(Dataset entries)
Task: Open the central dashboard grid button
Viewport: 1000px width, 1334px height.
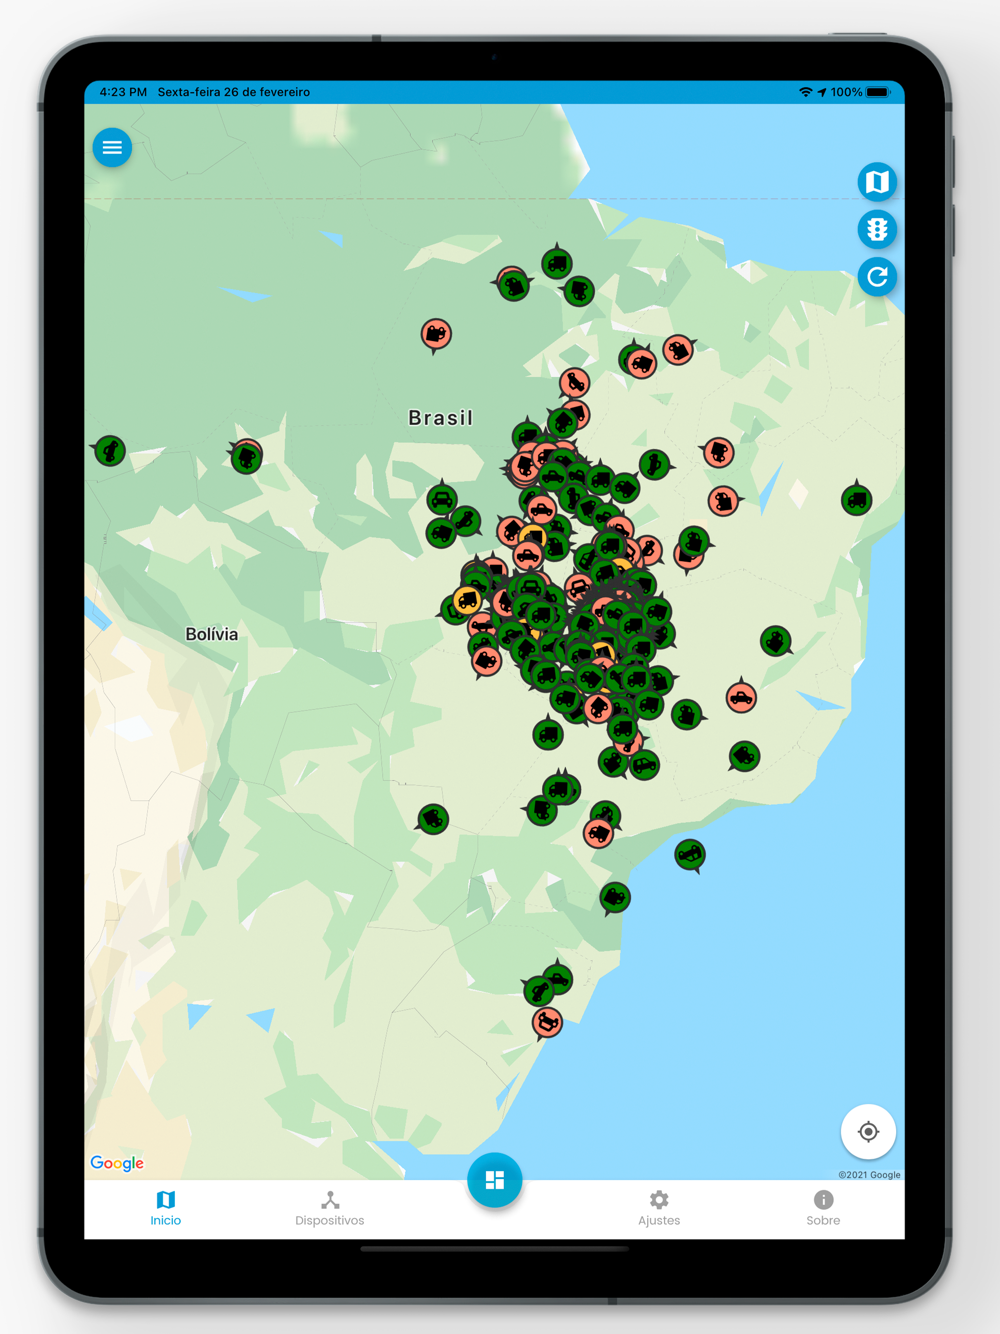Action: click(x=495, y=1180)
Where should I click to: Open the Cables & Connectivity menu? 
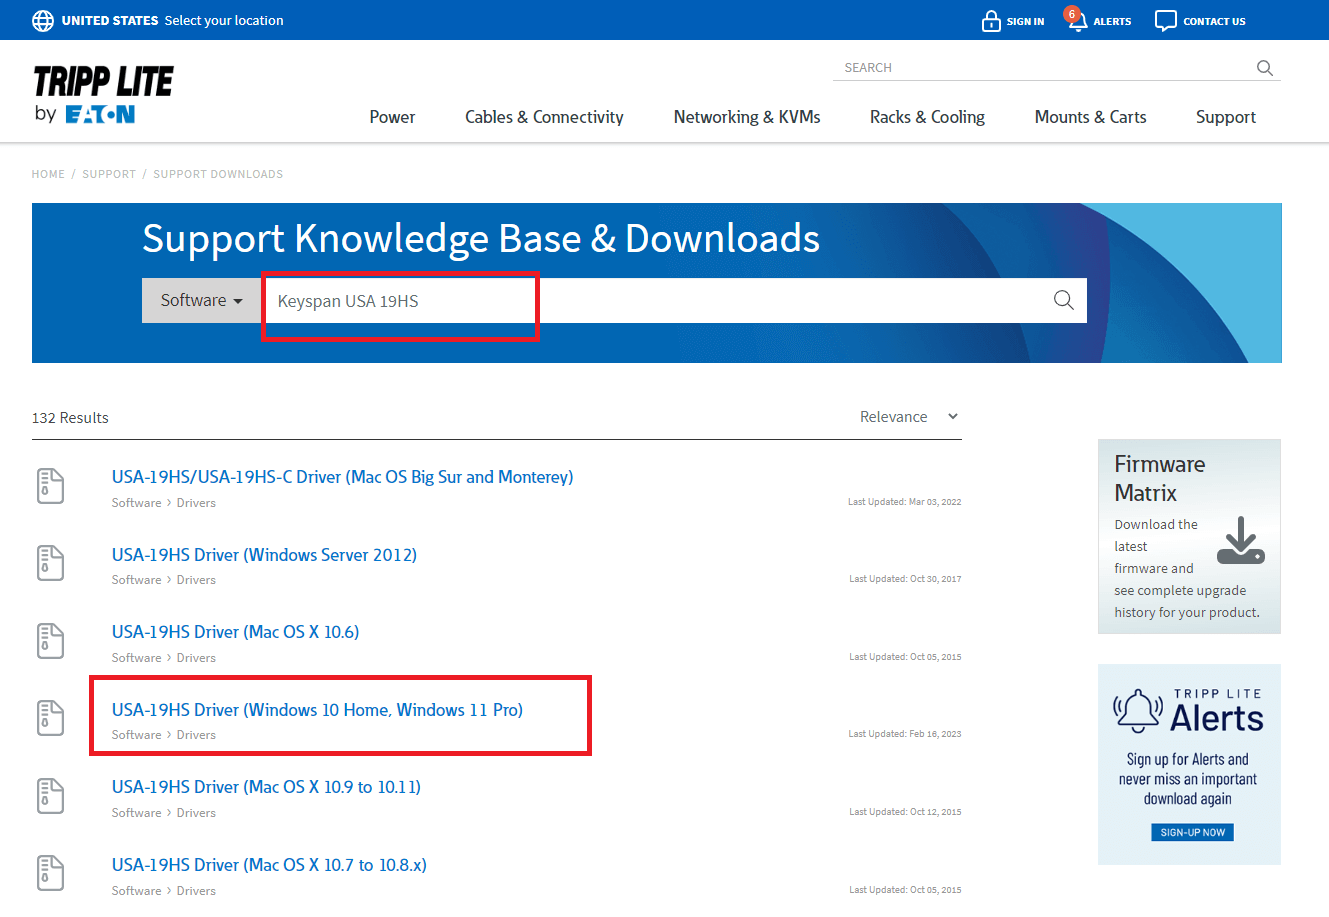tap(544, 117)
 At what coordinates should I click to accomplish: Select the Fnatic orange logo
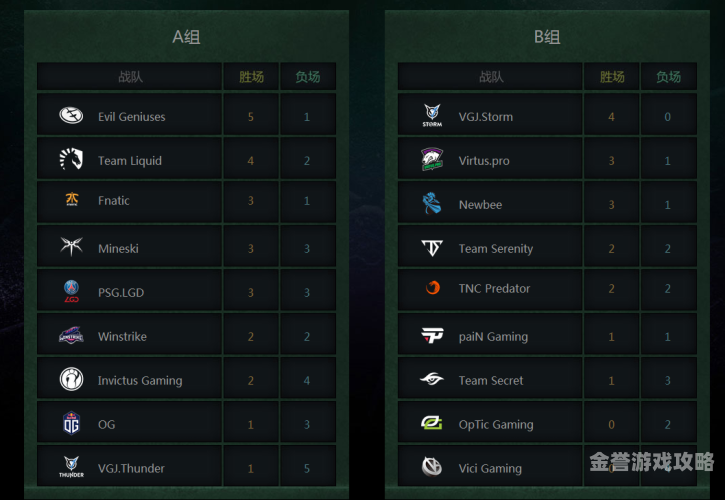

◆ INSTRUCTIONS FOR THE TASK ◆
Only the lines from the one containing "Where should I" through the last line of the entries belong in the answer, given again exactly. Images stay out.

◆ ANSWER TO THIS PROBLEM ◆
Where should I click to: Open the Cables & Connectivity menu? 
tap(544, 117)
 At what coordinates should I click to accomplish: Select the Fnatic orange logo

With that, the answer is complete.